Punsawad Yunyong, Wongsawat Yodchanan, Parnichkun Manukid
Department of Biomedical Engineering, Mahidol University, 25/25 Putttamonthon 4, Salaya, Nakornpathom 73170 Thailand.
Annu Int Conf IEEE Eng Med Biol Soc. 2010;2010:1360-3. doi: 10.1109/IEMBS.2010.5626745.

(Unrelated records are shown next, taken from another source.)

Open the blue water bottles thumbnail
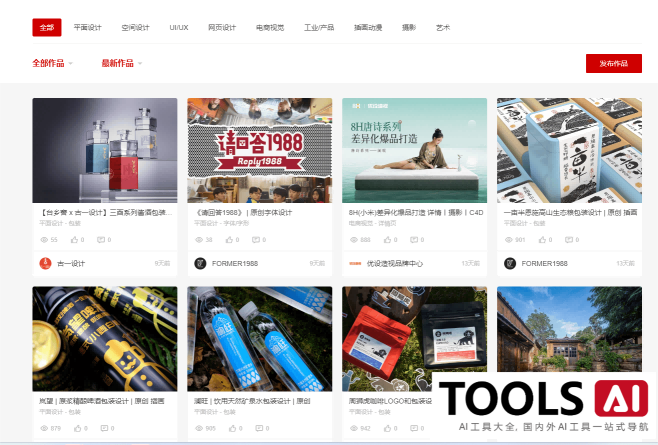Image resolution: width=658 pixels, height=445 pixels. [x=259, y=338]
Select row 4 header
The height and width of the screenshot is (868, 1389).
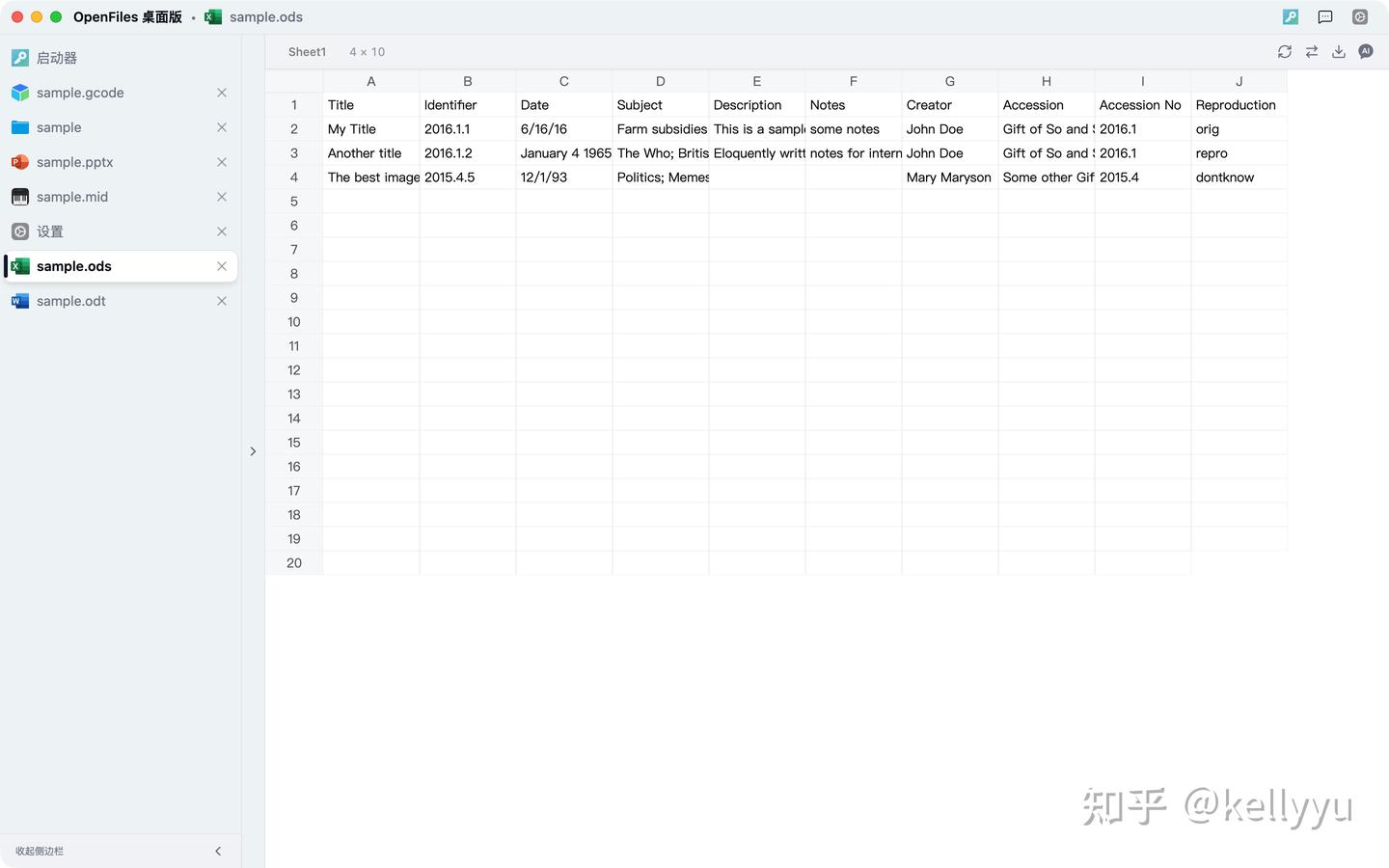pos(294,177)
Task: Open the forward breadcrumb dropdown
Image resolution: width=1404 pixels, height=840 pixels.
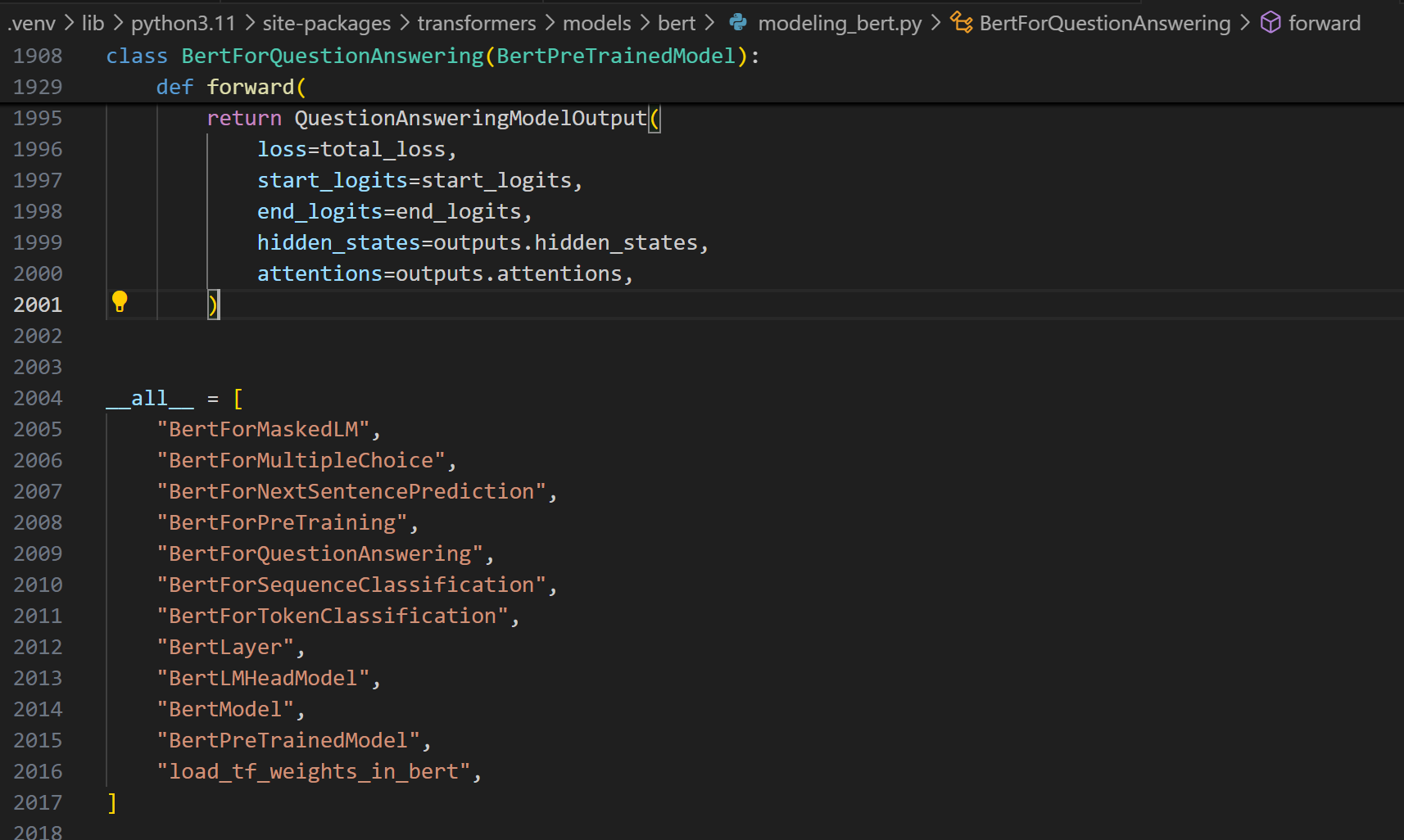Action: point(1324,23)
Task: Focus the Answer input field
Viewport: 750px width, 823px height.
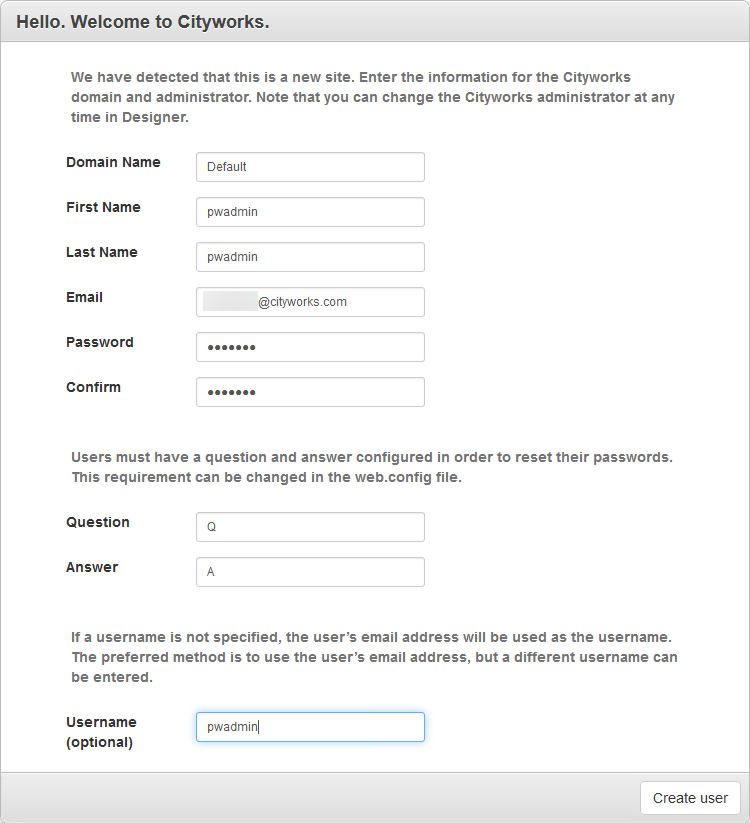Action: coord(310,572)
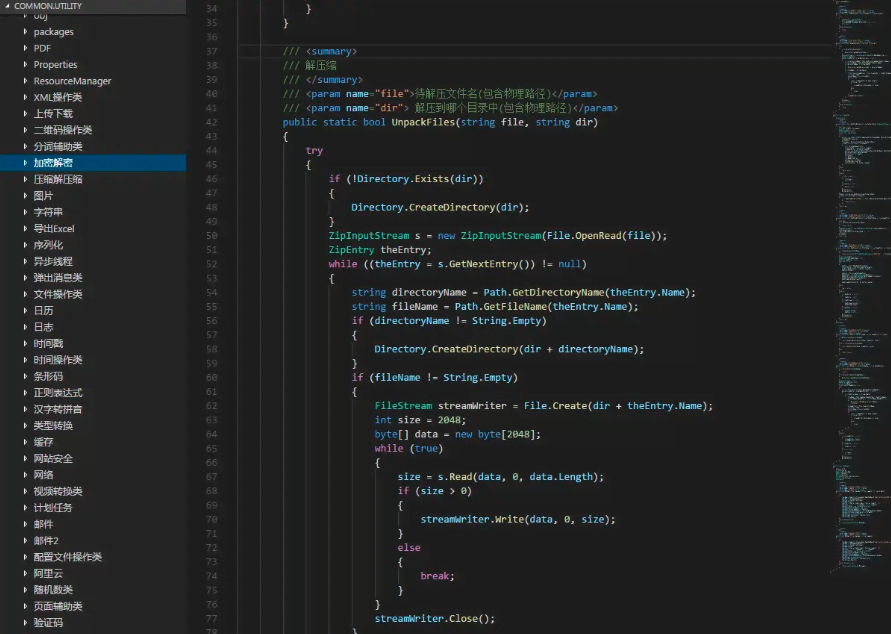The image size is (891, 634).
Task: Open the 正则表达式 folder
Action: tap(58, 393)
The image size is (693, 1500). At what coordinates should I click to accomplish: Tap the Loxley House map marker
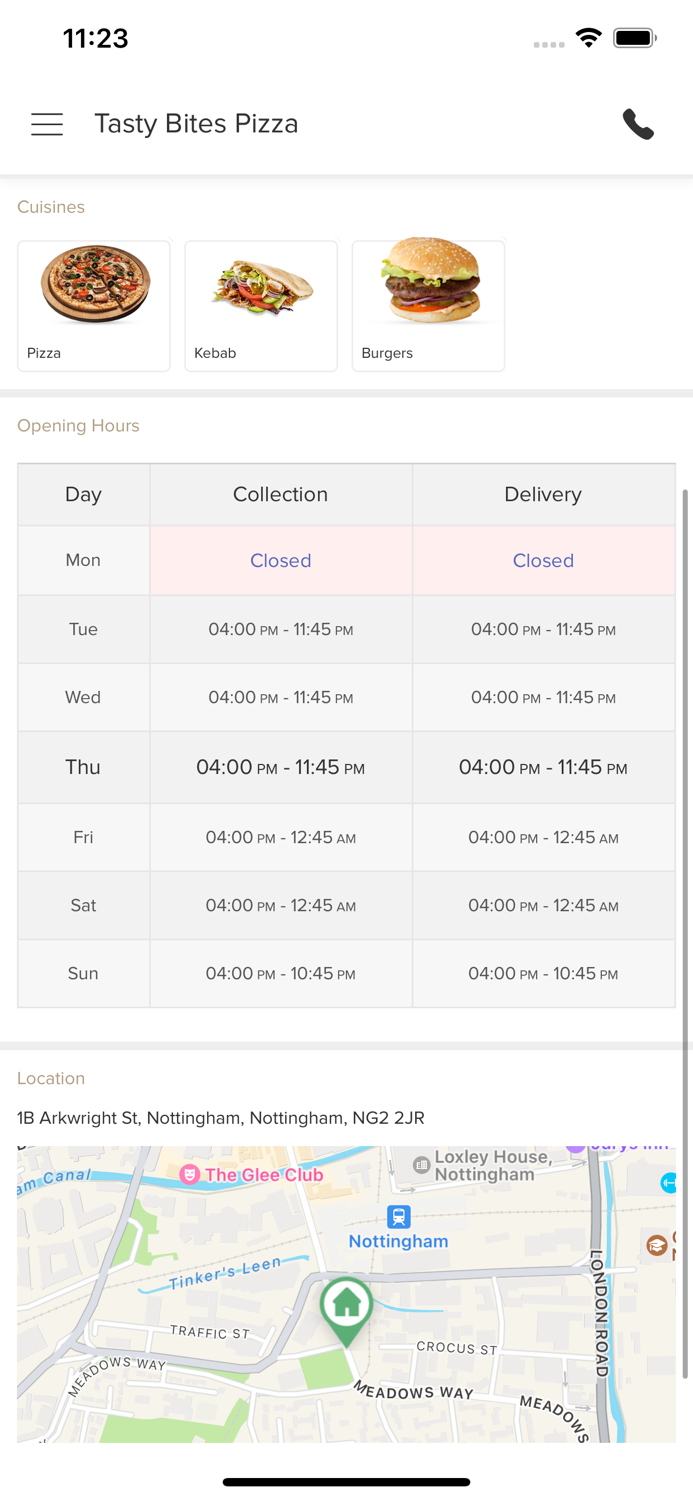point(422,1165)
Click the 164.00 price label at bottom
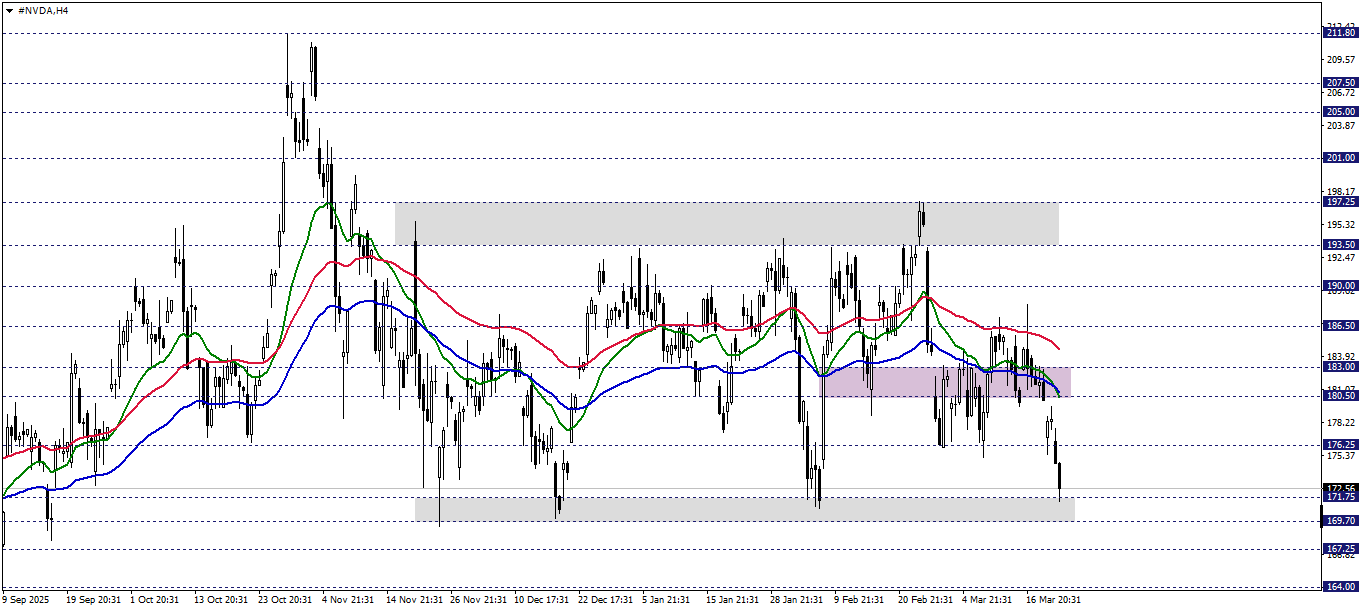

Practical issues such as accuracy with various subjects, number of sensors, and time for training are important problems of existing brain-computer interface (BCI) systems. In this paper, we propose a hybrid framework for the BCI system that can make machine control more practical. The electrooculogram (EOG) is employed to control the machine in the left and right directions while the electroencephalogram (EEG) is employed to control the forword, no action, and complete stop motions of the machine. By using only 2-channel biosignals, the average classification accuracy of more than 95% can be achieved.
诸如针对不同受试者的准确性、传感器数量以及训练时间等实际问题是现有脑机接口(BCI)系统的重要问题。在本文中,我们提出了一种用于BCI系统的混合框架,该框架可使机器控制更具实用性。利用眼电图(EOG)来控制机器的左右方向,同时利用脑电图(EEG)来控制机器的前进、无动作和完全停止动作。仅使用2通道生物信号,就能实现超过95%的平均分类准确率。